IBM’s numbers helped squander a strong stock market performance in 2019. It was the second-best performing Dow Jones industrial average stock until yesterday, up 27.7% to $145.14. The Dow was up 13.4% over the same period to 26,452.66. Tech superstar Apple was up 26.3% to $199.21. It would have been hard to find anyone last year who would have forecast this kind of surge in IBM.
IBM’s improved stock price was based on the belief that its cloud computing and artificial intelligence businesses would offset and then run ahead of the lackluster performance of its legacy hardware, software and consulting businesses. IBM has proposed time after time that it could compete with market leaders Amazon and Microsoft. Rometty pressed the case at conferences, in media interviews and via a drumbeat of press releases about how well the company has done in these sectors.
Rometty has had plenty of time. She has been chief executive since January 2012. Much of her support has come from the board of directors, many of whom joined before she was elevated. Those board members have stuck with her far too long, in the minds of many investors who have grasped for financial improvement.

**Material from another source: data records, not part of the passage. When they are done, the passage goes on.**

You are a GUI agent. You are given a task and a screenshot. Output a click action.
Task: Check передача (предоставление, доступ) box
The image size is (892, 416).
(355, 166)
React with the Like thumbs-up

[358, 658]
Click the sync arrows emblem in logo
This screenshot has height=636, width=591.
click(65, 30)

Rometty’s comments are nearly the same every quarter when IBM releases its earnings:
In the first quarter, our cloud revenue growth accelerated, and we again grew in key, high-value areas in Cloud and Cognitive Software and in consulting. IBM’s investments in innovative technologies coupled with our industry expertise and our commitment to trust and security position us well to help clients move to chapter two of their digital reinvention.
This statement could not mask the drop in revenue that has become an IBM hallmark. The revenue declined from $19.1 billion in the first quarter of last year to $18.2 billion. Earnings fell from $1.82 per share to $1.79.
Most notably, the division of the company that management said would thrive did not. Cloud & Cognitive Software revenue was $5 billion, down 2%. This includes the businesses critical to IBM’s turnaround: cloud and data platforms, cognitive applications and transaction processing platforms. Many investors expected IBM to lift its earnings forecast for the year. It did not.
IBM’s earnings results show that it has returned to its pre-turnaround days. Investors have waited for years, but it appears that wait could be years longer.